The Shaken Bottle Problem
Imagine a bottle of soda. Every stressor during the workday—a difficult client call, a tense team meeting, an unexpected crisis, a tight deadline—shakes that bottle. The pressure builds throughout the day. By 5 PM, that bottle is under intense pressure.
Now here's the problem: When you text employees after hours—when you call them on weekends, when you expect them to "just quickly check" their email at 9 PM—you keep shaking the bottle.
There's no time for the pressure to release.
Eventually, one of three things happens:
• They explode (emotional outbursts, conflicts with colleagues, decreased morale)
• They implode (anxiety, depression, physical illness, reduced performance)
• They quit (often your best performers who have other options)
This isn't just anecdotal. This is biology.
What Nature Teaches Us About Stress (That Businesses Forgot)
In my upcoming TEDx Princeton talk next week, I demonstrate this using a video of an antelope who just survived a leopard attack. After the threat passes, the antelope does something remarkable: it shakes. Literally trembles and releases the stress energy from its body.

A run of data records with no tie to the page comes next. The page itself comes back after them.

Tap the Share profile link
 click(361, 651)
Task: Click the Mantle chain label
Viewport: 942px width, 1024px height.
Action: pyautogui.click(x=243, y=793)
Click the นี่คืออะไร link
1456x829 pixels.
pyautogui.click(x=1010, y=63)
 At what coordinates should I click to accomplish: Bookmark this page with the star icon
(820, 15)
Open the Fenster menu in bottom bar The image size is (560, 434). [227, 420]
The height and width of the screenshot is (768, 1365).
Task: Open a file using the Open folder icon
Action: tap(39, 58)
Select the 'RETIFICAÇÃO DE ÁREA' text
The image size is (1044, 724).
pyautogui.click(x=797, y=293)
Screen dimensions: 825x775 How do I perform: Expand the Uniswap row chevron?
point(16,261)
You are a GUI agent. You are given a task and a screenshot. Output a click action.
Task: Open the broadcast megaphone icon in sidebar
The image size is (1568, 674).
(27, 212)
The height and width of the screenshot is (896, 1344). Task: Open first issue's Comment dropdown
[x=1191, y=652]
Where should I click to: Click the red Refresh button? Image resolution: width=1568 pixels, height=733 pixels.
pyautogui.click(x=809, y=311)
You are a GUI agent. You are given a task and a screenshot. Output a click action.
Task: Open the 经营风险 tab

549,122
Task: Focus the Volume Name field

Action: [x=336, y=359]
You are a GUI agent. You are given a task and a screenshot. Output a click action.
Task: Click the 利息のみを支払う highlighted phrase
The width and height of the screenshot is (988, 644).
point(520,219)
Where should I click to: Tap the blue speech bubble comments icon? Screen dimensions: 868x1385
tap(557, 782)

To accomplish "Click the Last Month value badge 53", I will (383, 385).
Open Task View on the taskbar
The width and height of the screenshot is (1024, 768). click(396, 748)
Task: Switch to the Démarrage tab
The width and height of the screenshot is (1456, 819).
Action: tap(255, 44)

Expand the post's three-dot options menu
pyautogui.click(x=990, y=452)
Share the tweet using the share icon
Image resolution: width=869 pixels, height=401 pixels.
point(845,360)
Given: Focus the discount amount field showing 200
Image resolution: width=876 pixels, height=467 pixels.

This is called completing the stress response cycle. The stress gets activated (the threat), and then it gets released (the physical discharge). The cycle has a beginning, middle, and end.
Humans are the only species that skip the end.
We experience the stressor (the difficult meeting, the crisis call, the demanding client), but we never complete the cycle. We go straight from one stressor to the next. And when you text employees after hours, you ensure they never complete the cycle.
We carry what I call the "ghost leopard" home with us. And then back to work the next day. And the next.
The Biological Consequence
When the stress response cycle never completes, the body stays in a chronic state of activation. The nervous system thinks the threat is still present.
This leads to:
➜ Chronic stress and burnout
➜ Sleep disruption (can't fall asleep, can't stay asleep)
➜ Anxiety and depression
➜ Physical illness (headaches, digestive issues, cardiovascular problems)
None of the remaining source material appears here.